La scène de l'audition était diffusée en direct par la chaîne de l'Assemblée nationale.
Bien sûr, bien que ce fût en direct, très peu de gens se donnaient la peine de la regarder en temps réel. Après tout, les passages importants passeraient au journal du soir.
Cependant, l'intérêt monta soudainement avec la nouvelle que Kang Jin-hoo allait comparaître.
Qui est Kang Jin-hoo ?
C'est l'investisseur le plus célèbre du XXIe siècle, et l'homme le plus riche du monde, pas seulement en Corée. C'est aussi celui-là même qui a fait tomber l'administration précédente et mis l'ancien président en prison.
Les députés se raidirent.
Affronter Kang Jin-hoo était une bonne occasion d'augmenter leur notoriété. Peut-être pour cette raison, les députés firent la queue pour poser des questions.
Les chaînes d'information se branchèrent sur la diffusion de l'Assemblée, se concentrant sur la comparution de Kang Jin-hoo, et l'audience de la chaîne de l'Assemblée monta en flèche.
Peu après, une scène incroyable se déroula.
Kang Jin-hoo était assis calmement sur le siège des témoins, mais la députée Lee Jung-hye, qui l'interrogeait, était le visage rouge et hurlait en se débattant, et plusieurs députés du Parti national de la Liberté durent intervenir pour l'arrêter.

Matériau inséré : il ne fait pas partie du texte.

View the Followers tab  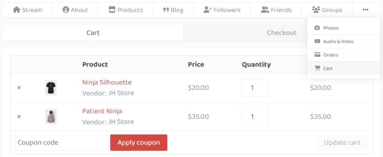222,10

Les gens qui regardaient la diffusion restèrent tous sans voix.
Y a-t-il déjà eu un chef d'entreprise qui se soit conduit ainsi lors d'une audition ?
Pas même le président Han Min-goo, le fondateur du groupe Eunsung, qui contrôlait autrefois l'économie coréenne, ou le président Im Il-kwon, le fondateur du groupe Seosung, n'avaient jamais insulté ouvertement un député lors d'une audition.
En bref, c'était une première dans l'histoire constitutionnelle !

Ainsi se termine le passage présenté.